Timothy Papandreou, Chief Innovation Officer chez SFMTA
La multi-modalité, le point fort d’East River Skyway
Et si des « bus dans le ciel » de New York venaient désengorger le trafic ? C’est ce que propose le projet East River Skyway. Ces télécabines urbaines revisirent complètement celles que l'on peut trouver près des pistes de ski. Ces télécabines urbaines portent le joli nom en anglais de « gondola lifts » et ont été présentées par Daniel Levy, au récent South by South West (SXSW). Elles peuvent contenir jusqu’à 35 personnes. et relativement au contexte urbain, elles peuvent être très rapides grâce à système innovant (deux téléphériques installés l’un à côté de l’autre sur un même pylône). « Nos cabines, en arrivant toutes les 30 secondes, peuvent transporter jusqu’à 5 000 personnes par heure dans les deux directions », expose Daniel Levy.
East River Skyway, comme son nom l’indique, ambitionne de soulager le transport métropolitain de New York dans la zone de l’East River. La phase numéro 1 du projet consiste en effet à relier Brooklyn, en particulier la station de Williamsburg à la pointe de Manhattan, au Rockefeller Center, le tout en une trentaine de minutes, ce que le métro permet de réaliser en une heure environ aujourd’hui. Comment ? En installant une ligne de télécabines, entre 100 à 120 mètres au dessus du niveau de la mer, longeant le circuit du pont reliant les deux îles. Les phases suivantes consisteront à étendre le réseau tout autour de la rivière en connectant la station South Street Sea Port à la Cornell Technion Campus.
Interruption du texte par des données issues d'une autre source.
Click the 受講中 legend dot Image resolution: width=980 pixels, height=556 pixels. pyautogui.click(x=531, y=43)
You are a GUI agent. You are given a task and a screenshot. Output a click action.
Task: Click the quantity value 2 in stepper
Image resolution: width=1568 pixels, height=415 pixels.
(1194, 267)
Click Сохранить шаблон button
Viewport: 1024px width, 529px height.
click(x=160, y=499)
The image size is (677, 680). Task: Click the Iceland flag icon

Si la vue promet d’être époustouflante, East River Skyway n’est pas une simple attraction visuelle et se veut un vrai moyen de transport pour faire face au challenge de la croissance démographique en zone urbaine, en jouant sur la multi-modalité : « Notre force, c’est notre capacité à nous intégrer aux réseaux de transports préexistants. Ainsi, je peux facilement sortir du métro pour prendre une télécabine et éviter le métro bondé aux heures de pointe tout en traversant la rivière, en moins de 4 minutes », explique Daniel Levy.
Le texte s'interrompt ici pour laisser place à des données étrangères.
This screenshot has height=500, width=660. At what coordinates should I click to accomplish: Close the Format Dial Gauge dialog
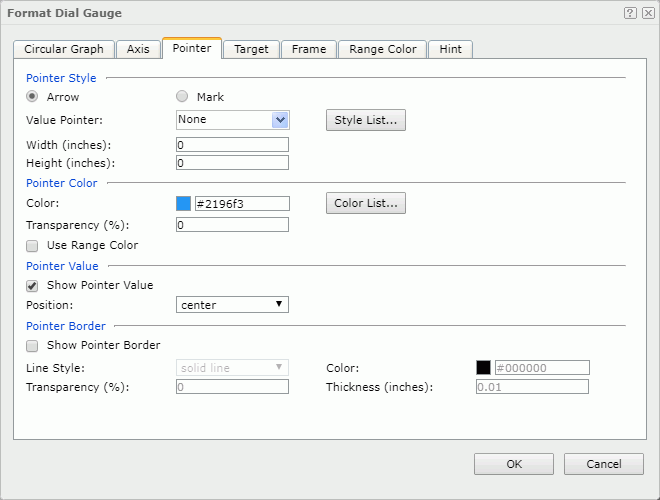click(647, 13)
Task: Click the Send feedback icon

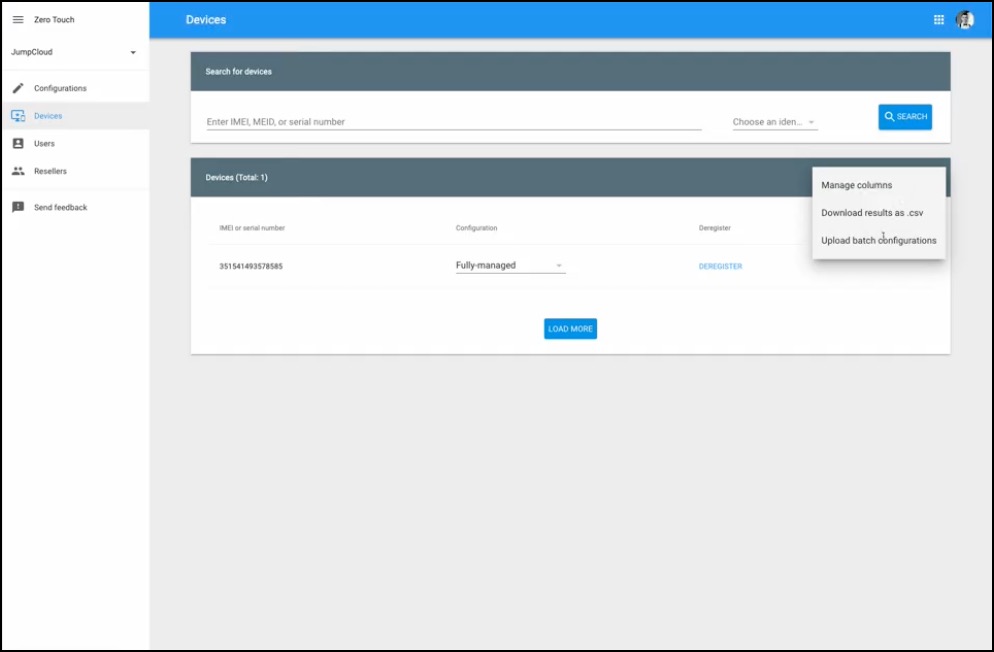Action: click(x=18, y=207)
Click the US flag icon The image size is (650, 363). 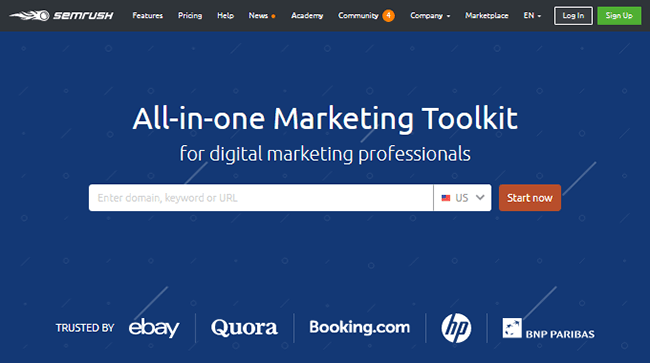[x=446, y=198]
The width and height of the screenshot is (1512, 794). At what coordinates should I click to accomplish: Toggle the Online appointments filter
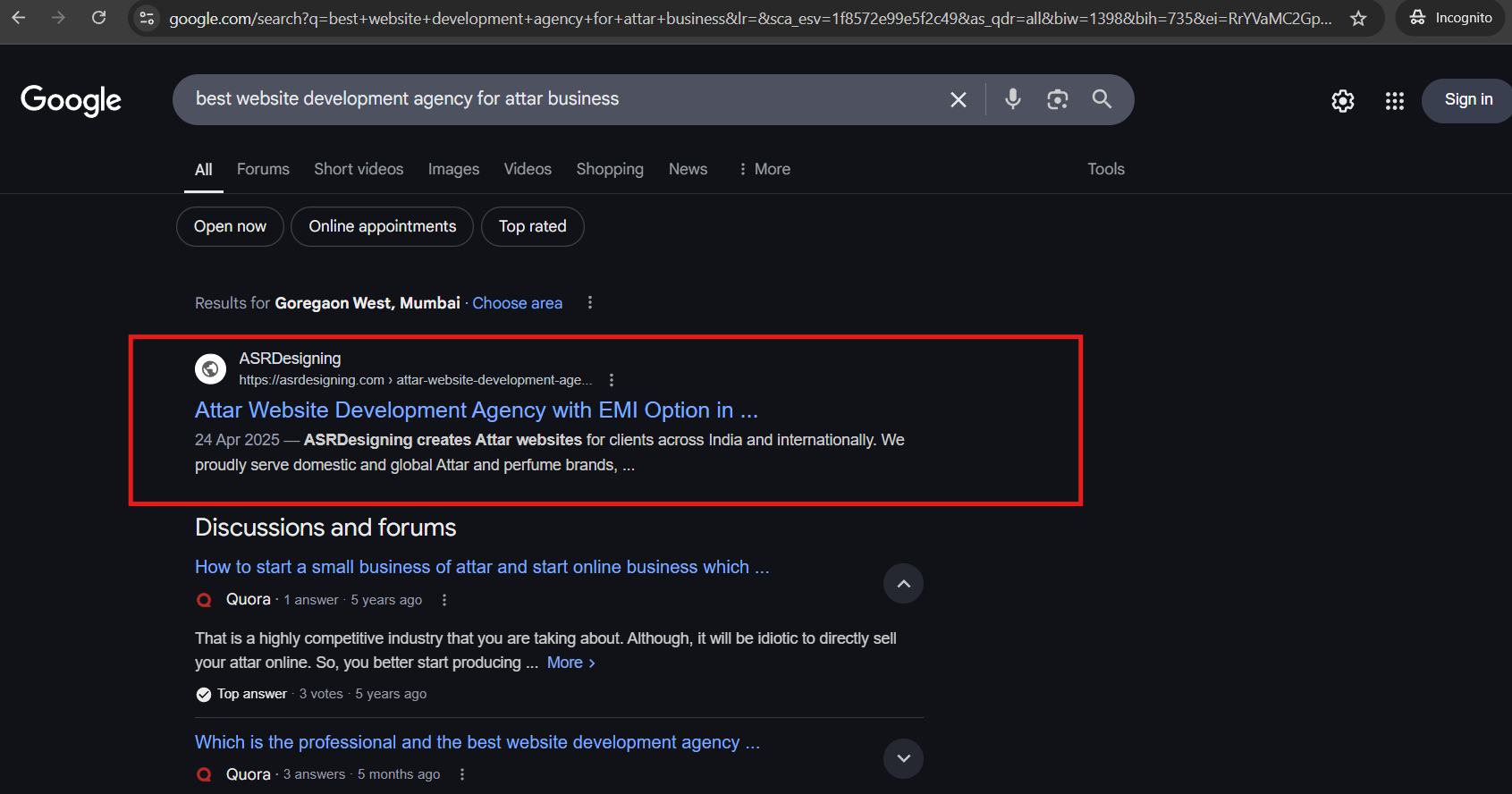382,226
En outre, les télécabines sont entièrement écologiques : les câbles sont mises en action au moyen d’un moteur électrique. Enfin, elles seraient aussi rentables selon les propos de Daniel Levy, un discours qui ne peut que susciter l’intérêt des entreprises qui opèrent les réseaux de transports urbains, la rentabilité des lignes de métro étant un point plus que sensible...
New York inspirée par les grandes villes des pays émergents ?
Rio de Janeiro au Brésil, dans la favela de Complex do Alemão ou encore La Paz en Bolivie ont également développé des systèmes de téléphériques similaires. Dans ces contextes précis, les télécabines palient à la pauvreté voire la quasi absence de transports en commun dans des régions au contexte social compliqué. « Alors que les habitants du quartier d’El Alto devaient changer plusieurs fois de bus pour aller travailler à La Paz, la solution de télécabine a réduit le temps par 3 et ramené le prix du ticket à 50 cents, soit 3 bolivanios contre 5 avant. Le tout pour un voyage à 40 000 pieds au dessus du niveau de la mer !», détaille Daniel Levy.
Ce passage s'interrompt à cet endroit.